Marlene Dietrich allegedly had her molars removed to emphasize the hollows of her cheekbones, and Marilyn Monroe was said to have undergone painful electrolysis procedures to remove her widow’s peak: People have been coming up with new and creative ways to “fix” everything they perceive wrong with their appearances for a long, long time.
With a recent survey finding that 7 out of 10 Americans have considered cosmetic procedures at one point or another, it’s unsurprising that small, non-invasive tweaks are increasingly popular — they’re the gateway drug of plastic surgery, a way to dip a toe in without going under the knife.

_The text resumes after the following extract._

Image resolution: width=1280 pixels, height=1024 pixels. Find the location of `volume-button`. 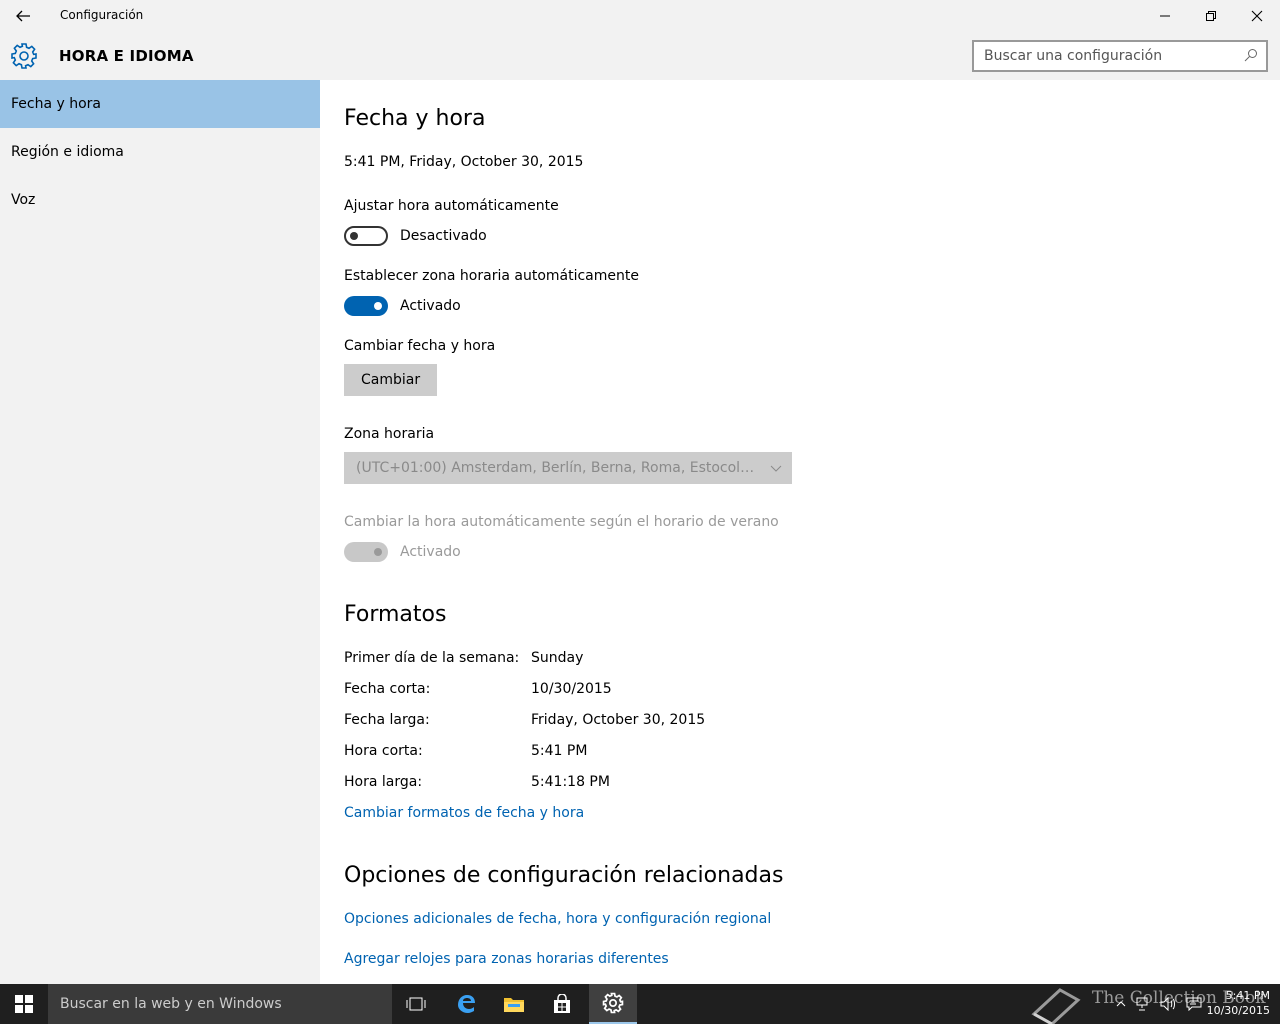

One of the minor procedures seeing an upswing in popularity is earlobe fillers, and not just with older people, who might see their lobes wrinkling and sagging with age. Dermatologist Michelle Henry, MD, who also specializes in cosmetic surgery, says she’s seen more patients requesting the procedure, both young and old, than ever before. “Older patients come in complaining of sad lobes that have lost their youthful perkiness,” she says — it’s a natural part of the aging process. (Gravity, it must be said, is not too kind to the human body.)
But the reason Dr. Henry says she sees younger people flocking to the fillers as well serves as a cautionary tale against your earring collection. Big, trendy styles tend to weigh heavy on the earlobe, which causes the skin to sag prematurely. “[They] often complain of their piercing sites becoming elongated and allowing earrings to pass through and not stay on the ear,” she explains.
The good news is that a few jabs of a hyaluronic-acid filler like Juvederm Ultra XC will do the trick to rebuild the ear’s structure and restore lobes to a plump, youthful state. The other good news — the news that doesn’t require a trip to the derm — is that you don’t need to retire the doorknocker earrings just to save your skin in the long run… but please, do give them a rest once in a while. Your earlobes will thank you.